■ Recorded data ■
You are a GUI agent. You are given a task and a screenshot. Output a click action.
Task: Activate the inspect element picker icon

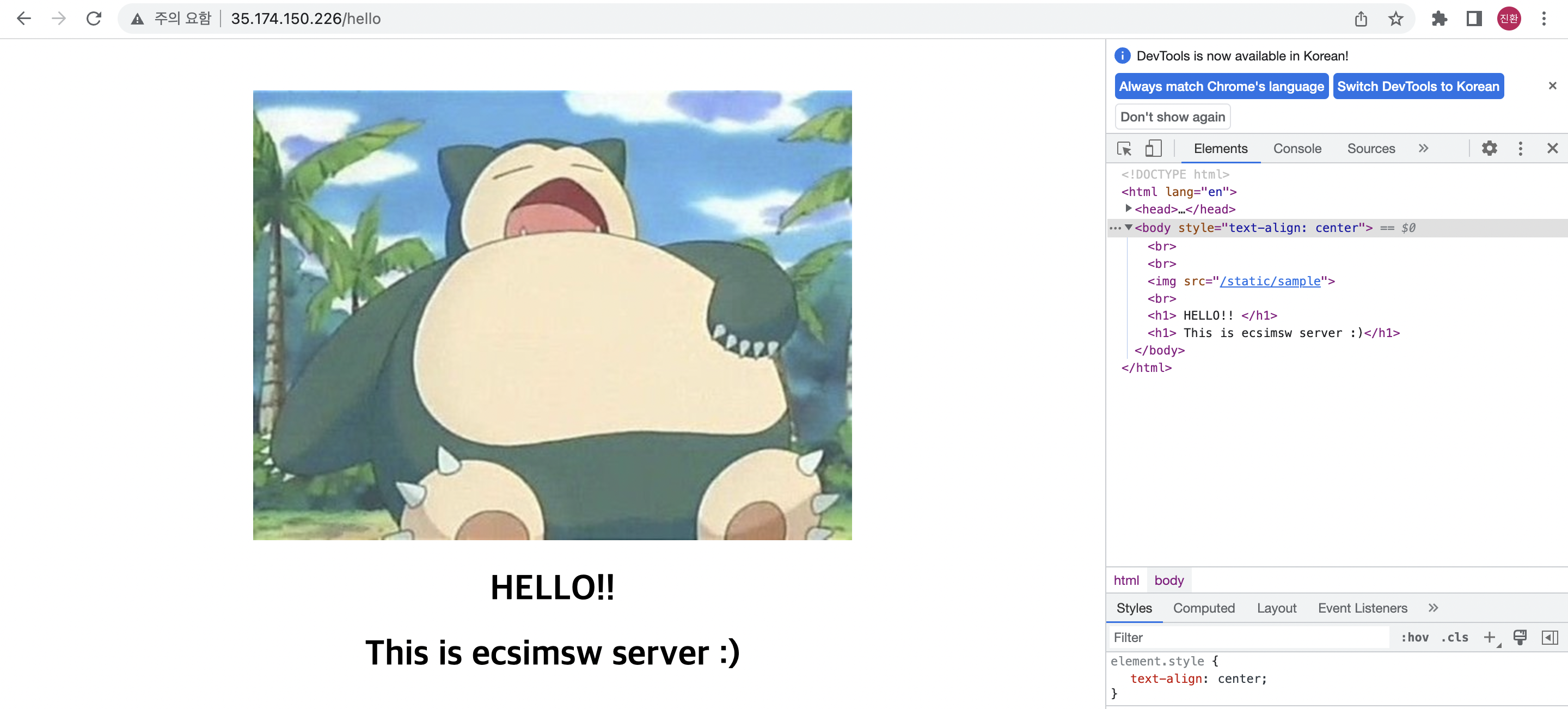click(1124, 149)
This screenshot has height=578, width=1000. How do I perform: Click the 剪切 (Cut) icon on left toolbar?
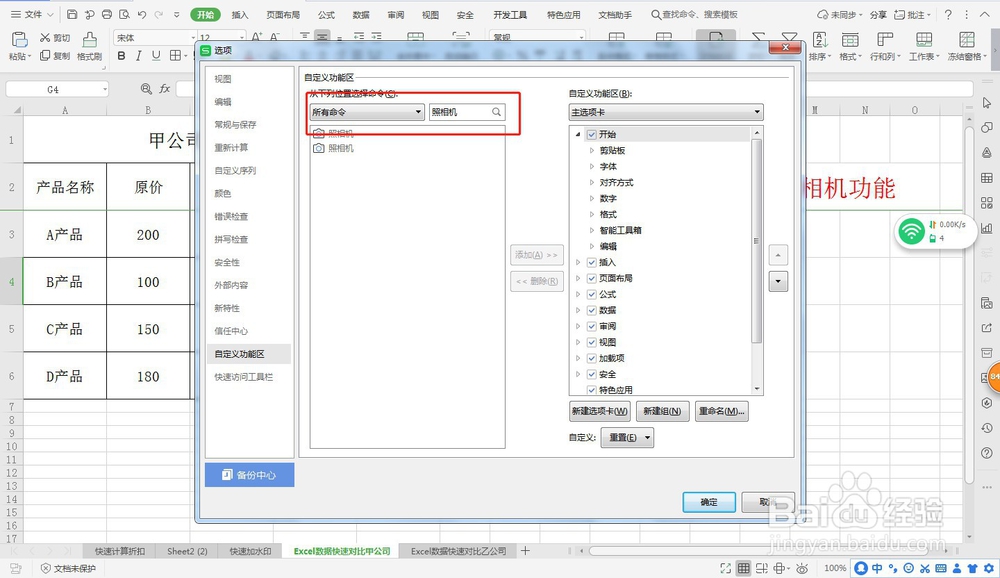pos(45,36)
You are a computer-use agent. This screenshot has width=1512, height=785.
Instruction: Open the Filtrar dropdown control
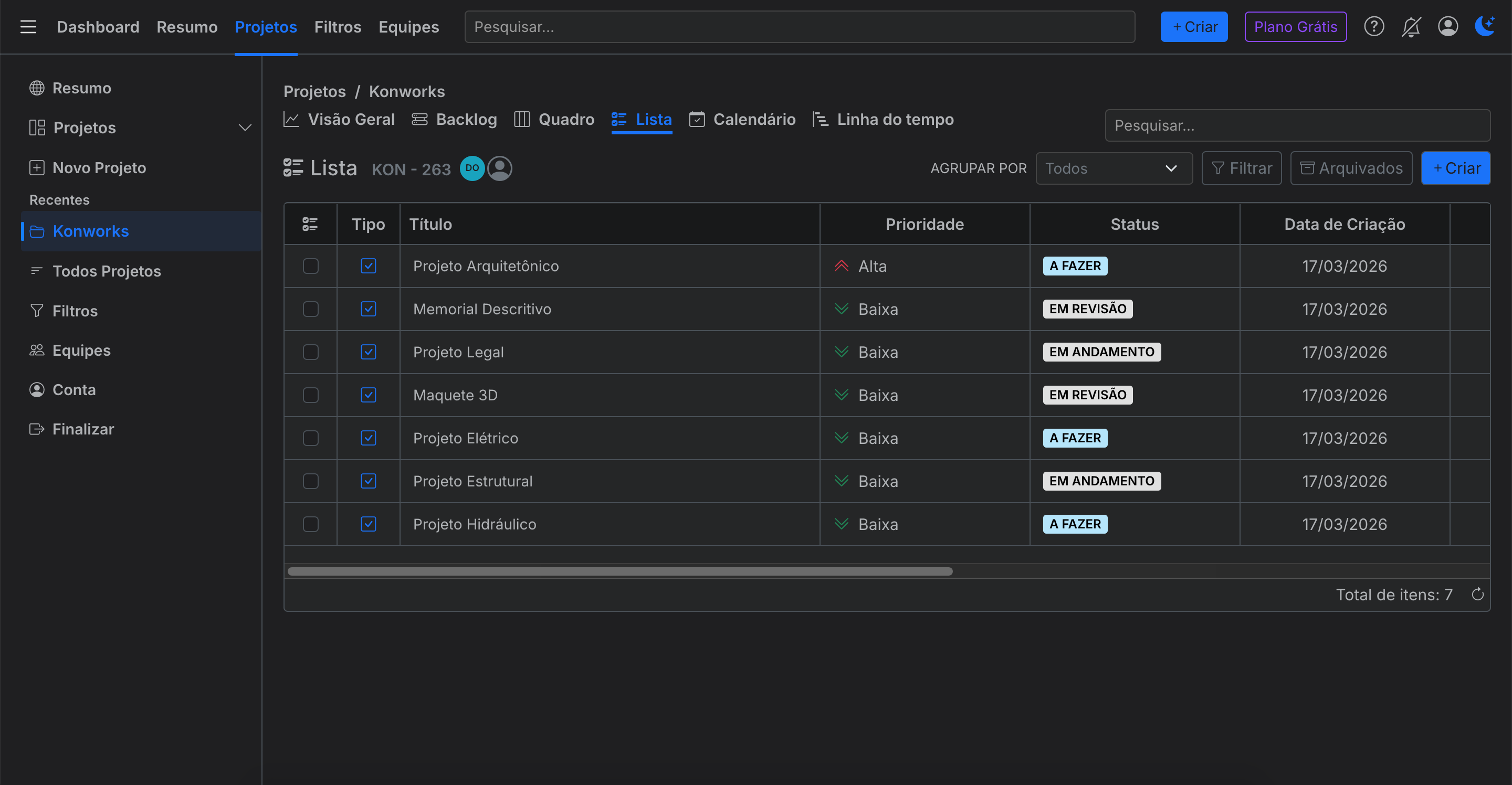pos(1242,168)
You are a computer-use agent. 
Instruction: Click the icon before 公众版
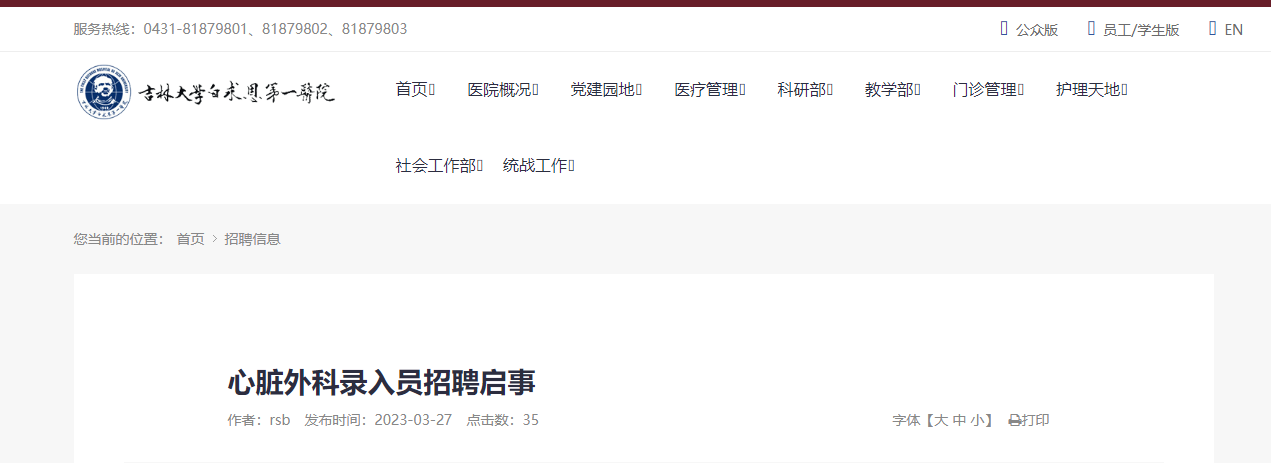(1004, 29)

■ EXERCISE GOAL ■
Put the lines of the records, from the line containing "This screenshot has height=578, width=1000." through the end of the records, into a numbered list, leaving out blank lines. Omit the pictures from your answer.

■ SOLUTION FOR THIS TASK ■
1. This screenshot has height=578, width=1000. How do I perform: Click the 剪切 (Cut) icon on left toolbar?
2. pos(45,36)
3. You are a computer-use agent. This screenshot has width=1512, height=785.
4. Instruction: Open the Filtrar dropdown control
5. pos(1242,168)
6. You are a computer-use agent. 
7. Instruction: Click the icon before 公众版
8. (1004, 29)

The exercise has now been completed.